L’auteure explique ensuite l’effet du cadre d’« arme de guerre » sur les conflits qui ne correspondent pas aux prérogatives établies par celui-ci. Lorsque les violences sexuelles sont considérées comme étant des violences opportunistes ou bien lorsqu’il est difficile de les qualifier comme étant des attaques généralisées et systématiques contre les civils, le conflit ne suscite aucune réaction de la part de la communauté internationale[42]. Si les États réagissent à un conflit pour lequel le cadre d’« arme de guerre » ne s’applique pas, cette réponse sera limitée quant à sa portée et à sa force[43]. Malgré le fait que l’action internationale est restreinte à une partie des violences sexuelles en temps de guerre, le cadre fournit une base à partir de laquelle les défenseurs peuvent travailler pour élargir la prise de conscience internationale relative à ces pratiques et à la violence basée sur le genre de façon plus générale. Ainsi, ils s’assurent d’avoir une audience attentive, composée des États et des OI, qui est préoccupée par les menaces à la sécurité et par la stabilité qui sont grandement affectées par les violences sexuelles systématiques.
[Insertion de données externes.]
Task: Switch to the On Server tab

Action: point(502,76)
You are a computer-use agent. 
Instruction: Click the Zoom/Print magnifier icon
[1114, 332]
Ce livre offre un portrait très complet de l’évolution des perceptions des violences sexuelles en temps de guerre et des réponses des États en fonction du discours dominant entourant de telles pratiques. L’auteure a su combiner de façon brillante plusieurs approches. La première est l’approche réaliste, démontrant que la seule façon de pousser les États et les OI à agir est de faire des violences sexuelles un problème de sécurités nationale et internationale. La deuxième est l’approche constructiviste, expliquant que le discours est primordial pour influencer les enjeux sécuritaires d’un État. La troisième est l’approche féministe, traitant des conséquences d’imposer le cadre d’« arme de guerre » sur les violences sexuelles, soit que les personnes et les situations qui ne correspondent pas au cadre se retrouvent exclues de la protection et de l’action étatique. L’auteure a su établir des liens forts entre ces différentes approches sans toutefois se contredire et a su les utiliser de façon habile afin de construire son argumentaire. Cette grande diversité qui marque les propos de l’auteure tout au long de l’ouvrage permet d’élargir la portée du public qui pourrait être intéressé par celui-ci. Par contre, l’étendue de ce public reste tout de même restreinte au monde universitaire, plus particulièrement aux politologues, puisque les différentes approches utilisées et les concepts associés ne sont pas expliqués et il est nécessaire de bien les comprendre afin d’optimiser la lecture. Le livre offre une vision critique et très intéressante du cadre d’« arme de guerre » qui est incontournable afin de comprendre les problématiques profondes découlant de celui-ci.